+++ Given passage +++

Have you had your two year check up yet, madmaggie? Let us know how it went. I am due to have my first mammogram and consultation with the surgeon in September and I have begun to feel anxious. I do find it helps to try and work out what really worries me. Why exactly is the thought of having a mastectomy so frightening to you? In my case, it is the thought of having to go through all the chemo and radiotherapy again. It took over our lives for months, and I just don’t feel ready to deal with it again. And I want to get my life back. But perhaps you can’t do that when you have had a breast cancer?
Hi madmaggie - you’ve had some good advice from Poppy and Squirrel. As it is the thought of a mastectomy that frightens you most I wonder if you’d like to chat about it, if you think that might help take away the fear of the unknown? I had a mx in May 2017 so would be happy to answer any questions. Though you need to try to focus on the fact that you aren’t having a mx, this is a thought you are having and is not a fact.
You’ve come to the right place to offload and get support - chat away and let others help where they can.
Sending you big hugs.
I know exactly what you are feeling, had my one year mammogram and follow up with my surgeon yesterday. But over the last two to three weeks have been working out in my head what I would do if not given the all clear. Kept all my work up to date so if I was off for treatments, my colleagues would be able to find everything, worked out my social calendar so no clashes, literally left the whole of this month clear of any appointments. Disturbed sleep and then grouchy because of being tired and all the time the nagging in your mind of what will be the outcome. Glad to say that I was all clear, mammograms fine and surgeon happy with everything, next check up with him in January 2020. Just to be able to put this down in writing has helped and reading that other women get the same anxieties is a great help. Hope all goes well with two year check.

+++ Provided data +++

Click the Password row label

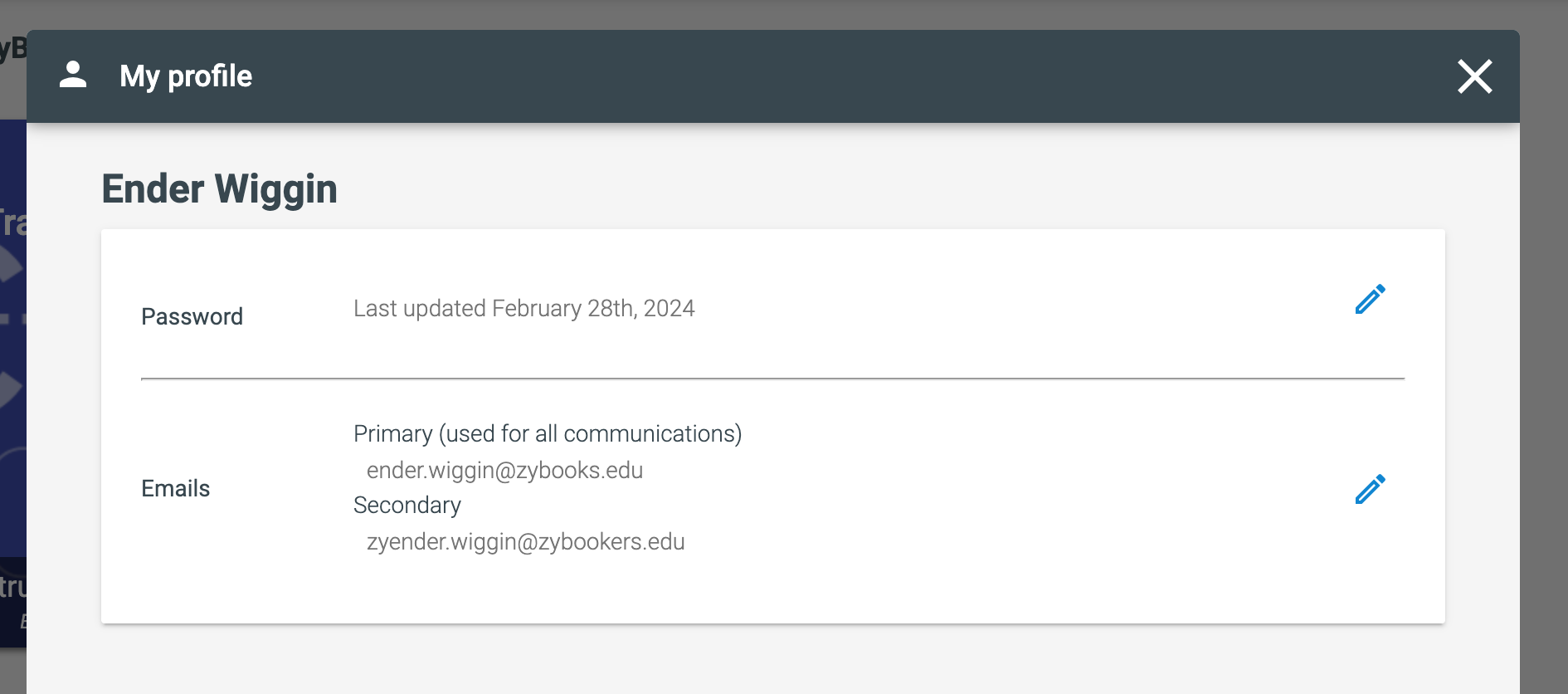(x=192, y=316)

+++
+++ Provided data +++

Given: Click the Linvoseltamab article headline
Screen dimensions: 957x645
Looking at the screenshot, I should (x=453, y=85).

+++

• **Set of tasks**
1. In the forum posts, when did the writer who offers to chat about a mastectomy have one?
2. Write out the part of the forum posts starting at "Hi madmaggie - you’ve" and ending at "you big hugs.".

• **Solutions**
1. May 2017

2.
Hi madmaggie - you’ve had some good advice from Poppy and Squirrel. As it is the thought of a mastectomy that frightens you most I wonder if you’d like to chat about it, if you think that might help take away the fear of the unknown? I had a mx in May 2017 so would be happy to answer any questions. Though you need to try to focus on the fact that you aren’t having a mx, this is a thought you are having and is not a fact.
You’ve come to the right place to offload and get support - chat away and let others help where they can.
Sending you big hugs.